Siria: i contrari all'intervento le motivazioni poco condivisibili di Gian Micalessin, Carlo Panella. Intervista di Nathan Gardels ad Hans Blix
Testata:Il Giornale - Libero - La Stampa Autore: Gian Micalessin - Carlo Panella - Nathan Gardels Titolo: «Fine degli affari Italia-Siria. Ecco quanto ci costa la guerra - Rappresaglia perché? Il gas non è stato usato contro gli Usa o l’Europa»

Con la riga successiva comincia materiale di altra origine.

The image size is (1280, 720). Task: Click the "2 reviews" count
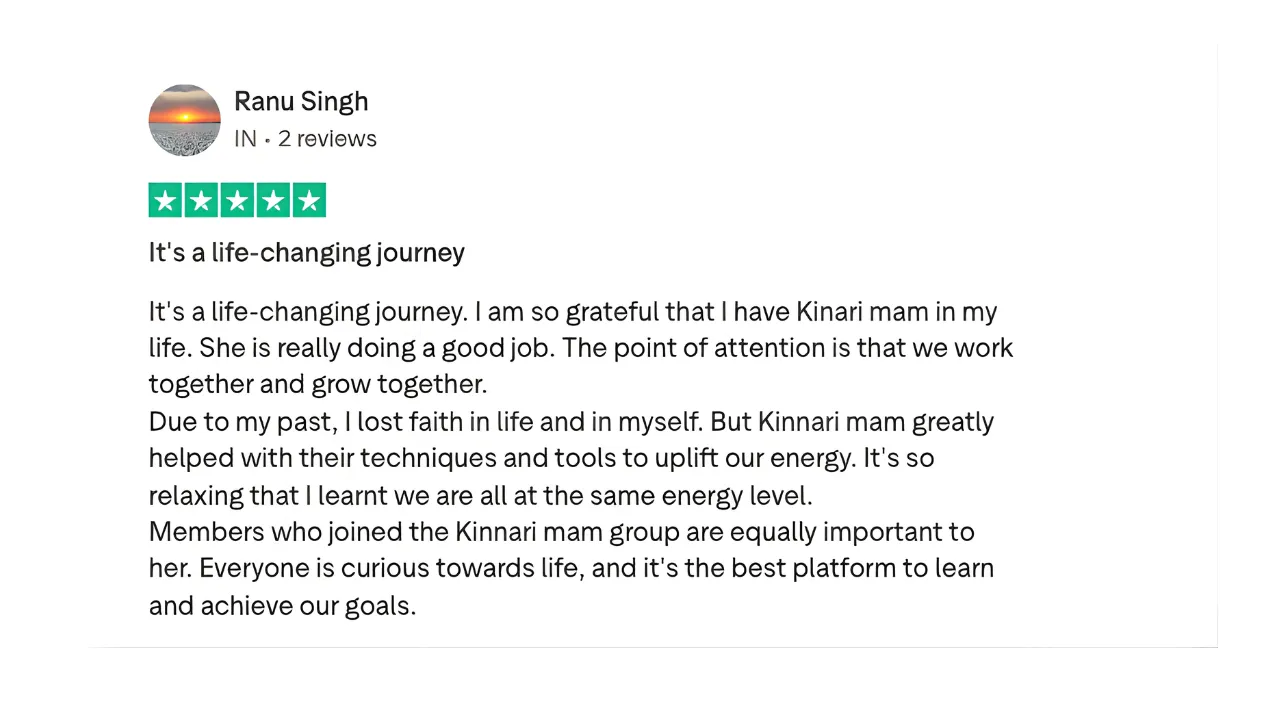[x=327, y=139]
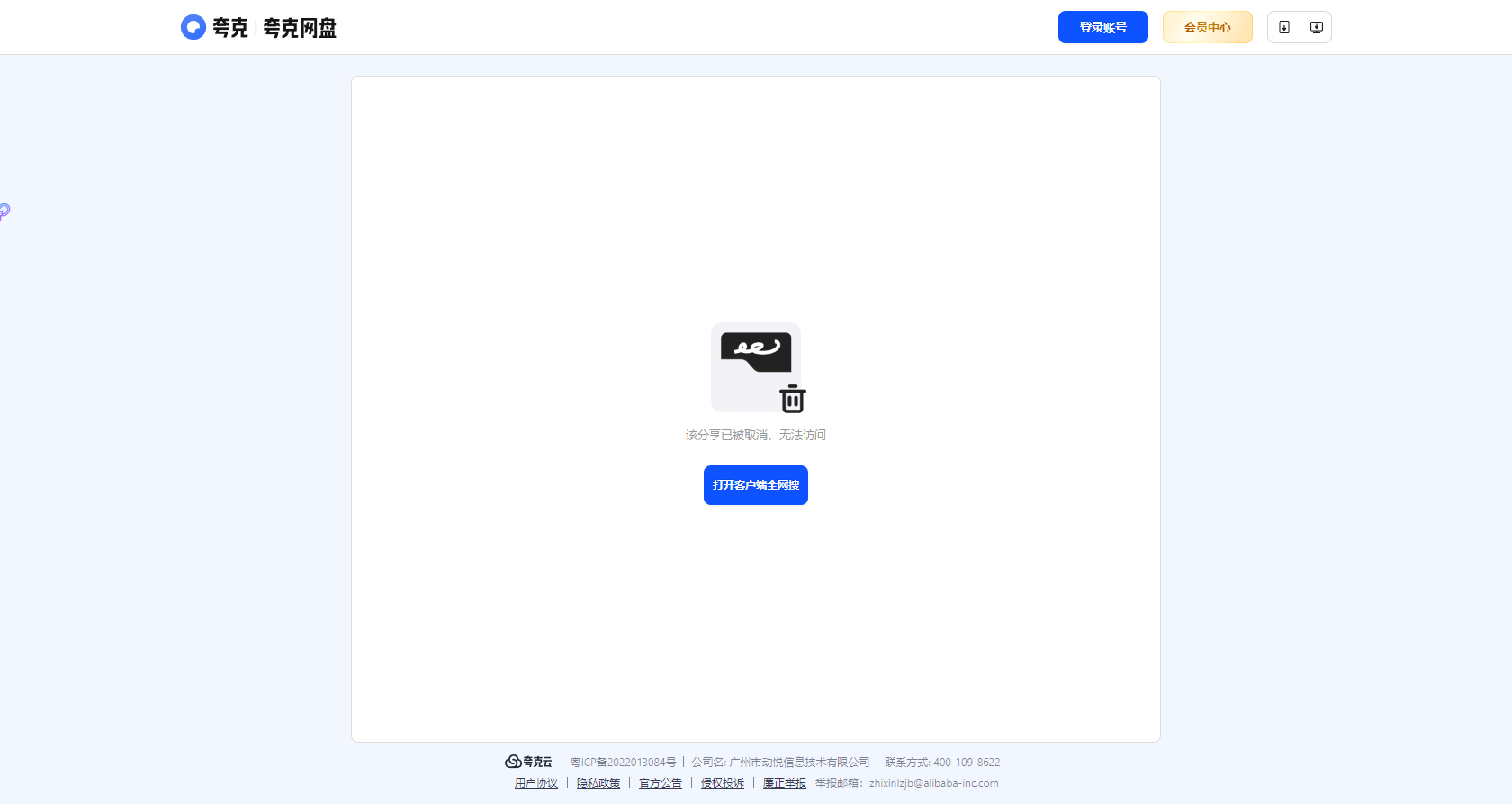Click the deleted share trash icon
This screenshot has width=1512, height=804.
(792, 398)
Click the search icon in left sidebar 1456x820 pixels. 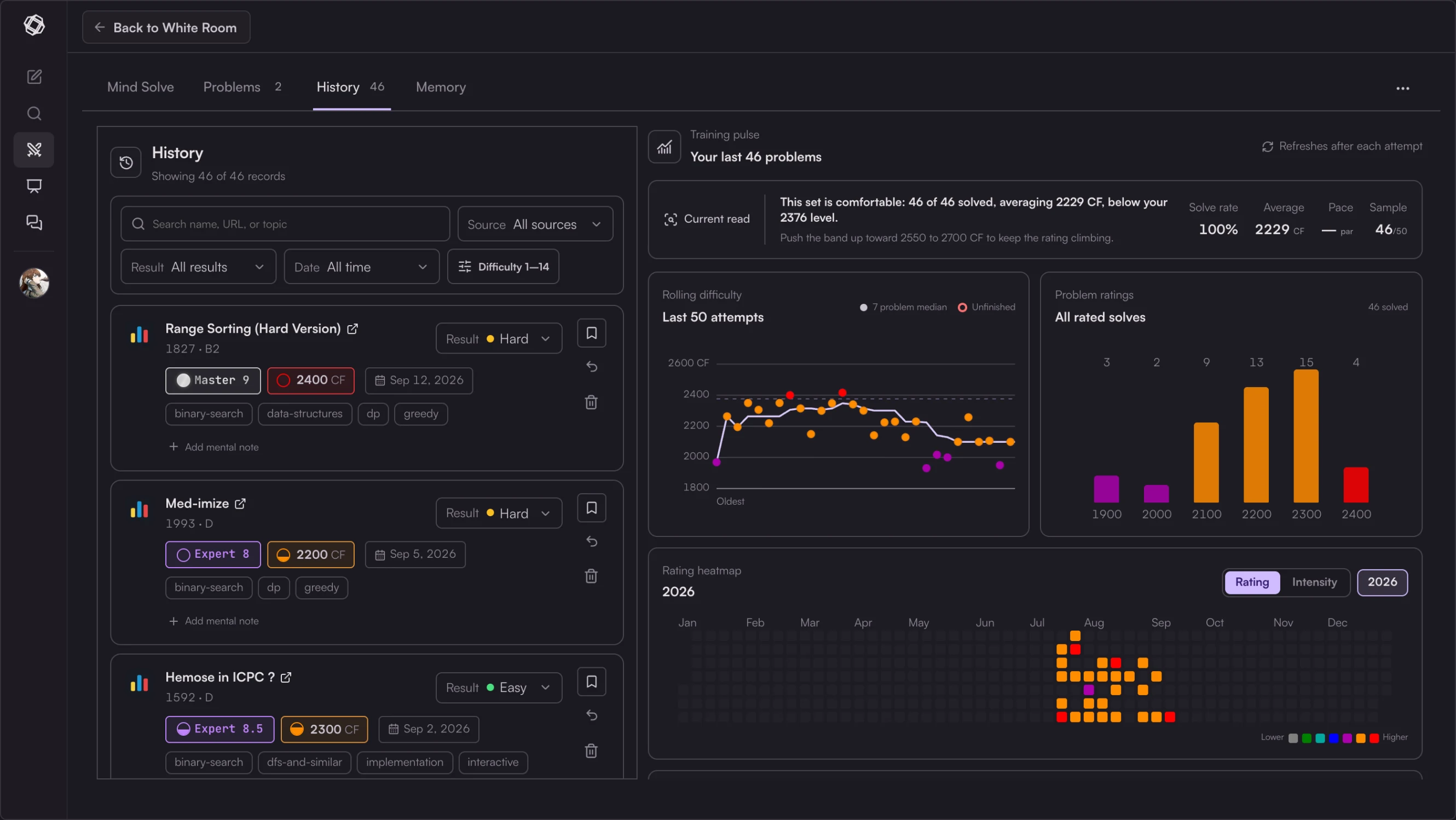(x=34, y=114)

Riportiamo dal GIORNALE di oggi, 29/08/2013, a pag. 15, l'articolo di Gian Micalessin dal titolo " Fine degli affari Italia-Siria. Ecco quanto ci costa la guerra ". Da LIBERO, a pag. 15, l'articolo di Carlo Panella dal titolo " L’attacco ad Assad guasterà i frutti della guerra a Saddam ". Dalla STAMPA, a pag. 13, l'articolo di Nathan Gardels ad Hans Blix dal titolo "Rappresaglia perché? Il gas non è stato usato contro gli Usa o l’Europa".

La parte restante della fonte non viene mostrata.